— Work item —
Using the records below, repeat exactly the lines from the one holding "Decrease 语速 with" through the one holding "Click the verified checkmark in APP badge", both ends included, and no others.

Stored data:
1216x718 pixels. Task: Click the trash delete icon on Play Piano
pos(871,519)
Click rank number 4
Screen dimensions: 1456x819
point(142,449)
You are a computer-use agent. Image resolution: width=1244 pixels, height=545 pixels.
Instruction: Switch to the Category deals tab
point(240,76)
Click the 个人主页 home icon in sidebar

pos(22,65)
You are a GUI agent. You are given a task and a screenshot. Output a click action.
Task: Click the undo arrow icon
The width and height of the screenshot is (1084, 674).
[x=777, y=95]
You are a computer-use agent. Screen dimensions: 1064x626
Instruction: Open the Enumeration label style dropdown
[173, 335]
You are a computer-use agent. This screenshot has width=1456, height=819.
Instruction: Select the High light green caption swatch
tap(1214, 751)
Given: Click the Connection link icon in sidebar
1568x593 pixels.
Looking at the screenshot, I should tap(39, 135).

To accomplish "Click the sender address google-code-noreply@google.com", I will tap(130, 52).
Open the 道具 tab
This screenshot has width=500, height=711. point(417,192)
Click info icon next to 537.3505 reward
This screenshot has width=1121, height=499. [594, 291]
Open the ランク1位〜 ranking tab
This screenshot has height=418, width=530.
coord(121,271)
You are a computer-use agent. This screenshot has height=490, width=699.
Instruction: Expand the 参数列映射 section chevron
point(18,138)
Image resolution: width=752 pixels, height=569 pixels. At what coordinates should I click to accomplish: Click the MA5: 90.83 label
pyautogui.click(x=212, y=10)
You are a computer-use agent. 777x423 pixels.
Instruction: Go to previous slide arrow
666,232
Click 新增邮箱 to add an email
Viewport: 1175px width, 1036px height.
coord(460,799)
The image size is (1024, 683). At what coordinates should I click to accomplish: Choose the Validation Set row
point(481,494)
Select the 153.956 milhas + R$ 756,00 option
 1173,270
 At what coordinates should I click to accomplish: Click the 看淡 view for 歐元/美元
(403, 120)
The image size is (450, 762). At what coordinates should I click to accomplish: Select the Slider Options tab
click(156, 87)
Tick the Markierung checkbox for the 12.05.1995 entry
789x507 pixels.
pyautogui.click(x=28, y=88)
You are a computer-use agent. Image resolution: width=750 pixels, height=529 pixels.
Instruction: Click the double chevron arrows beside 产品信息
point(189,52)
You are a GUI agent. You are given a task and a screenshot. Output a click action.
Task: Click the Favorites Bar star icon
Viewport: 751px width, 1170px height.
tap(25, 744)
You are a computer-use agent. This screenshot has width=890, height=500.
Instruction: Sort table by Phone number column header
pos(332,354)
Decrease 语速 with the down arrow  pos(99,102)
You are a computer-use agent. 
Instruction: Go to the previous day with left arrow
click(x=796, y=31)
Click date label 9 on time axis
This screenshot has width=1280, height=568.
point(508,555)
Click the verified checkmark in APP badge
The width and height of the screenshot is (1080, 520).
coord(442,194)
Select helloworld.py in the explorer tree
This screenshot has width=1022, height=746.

— Task result —
Decrease 语速 with the down arrow  pos(99,102)
You are a computer-use agent. 
Instruction: Go to the previous day with left arrow
click(x=796, y=31)
Click date label 9 on time axis
This screenshot has width=1280, height=568.
point(508,555)
Click the verified checkmark in APP badge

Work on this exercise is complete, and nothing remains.